Die komischen Käuze von Hollywood
Es ist das die Geschichte des 15-jährigen Schauspielers und Entrepreneurs Gary (Cooper Hoffman, Sohn des verstorbenen Anderson-Stammspielers Philip Seymour Hoffman) und der zehn Jahre älteren
Fotoassistentin Alana (Alana Haim, ein Drittel der Indie-Pop-Band Haim, für die Anderson schon manchen Videoclip inszeniert hat). Vor allem aber ist «Licorice Pizza» – der Name rührt ohne weitere
inhaltliche Bewandtnis von einer einstigen südkalifornischen Plattenladen-Kette her –, vor allem also ist das die Geschichte der auf und ab wogenden und hin und her schaukelnden Beziehung der
beiden schlagfertigen Youngsters und ihres Lebens im San Fernando Valley des Jahres 1973. Wobei: Geschichte? Na ja, übermässig viel erzählt wird hier bei Lichte betrachtet eigentlich nicht. Doch
wer möchte einen solch herzhaften cineastischen Leckerbissen denn schon bei Lichte betrachten! Jedenfalls ist es so, dass der grösstenteils nach dem Ebenbild des Ex-Kinderstars und
Anderson-Kumpels Gary Goetzman gezeichnete Gary und die meist missmutige Alana hier in wilder episodischer Abfolge ihren mannigfachen Leidenschaften und diversen Unternehmungen frönen und bei
ihrem «California Cruisin’» die Wege der unterschiedlichsten Unikums und komischsten Käuze kreuzen, die das alte und das neue Hollywood zu offerieren haben: Lucy Doolittle (Christine Ebersole)

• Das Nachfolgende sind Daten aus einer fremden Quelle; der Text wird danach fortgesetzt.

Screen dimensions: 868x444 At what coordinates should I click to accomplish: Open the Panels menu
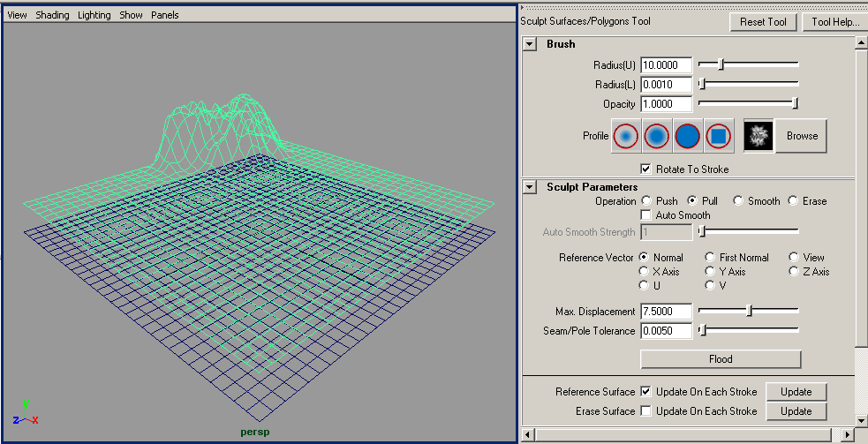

etwa, in deren Variété-Show Gary auftritt und die eigentlich die in den USA enorm populäre Fünfzigerjahre-Fernsehkomikerin Lucille Ball darstellt. Oder der Schauspielstar Jack Holden (Sean Penn),
mit dem Alana bei einem Vorsprechen eine Szene üben darf und der eh der im Old wie im New Hollywood reüssierende William Holden sein soll. Oder Tom Waits als Regisseur Rex Blau, der ein
Riesenspektakel veranstaltet und der in Wahrheit Mark Robson sein dürfte. Und auch noch der testosteronwütige Filmproduzent Jon Peters (Bradley Cooper), dem Gary und Alana ein Wasserbett andrehen
und der tatsächlich der berüchtigte einstige Partner und Friseur von Barbra Streisand ist. Dazu kommen noch einige rein fiktive Vögel wie der von Leonardo DiCaprios Vater George gespielte
dröhnende Mr. Jack, der Gary ins Wasserbett-Business einführt, oder auch vergessene Figuren wie der versteckt schwule Bürgermeisterkandidat Joel Wachs (Benny Safdie) und der radebrechende
Japan-Restaurant-Besitzer Jerry Frick (John Michael Higgins) sowie die übrigen Mitglieder der Haim-Familie als Alanas Schwestern, Vater und Mutter. Mit anderen Worten: Das ist auch ein bisschen
ein Sittenbild voller verborgener Verweise. Und mit nochmals anderen Worten: Es ist dies ein nicht allzu ferner Cousin von Quentin Tarantinos Wunderwerk «Once Upon a Time… in Hollywood», an
dessen zumindest stilistische Brillanz «Licorice Pizza» sogar fast heranreicht.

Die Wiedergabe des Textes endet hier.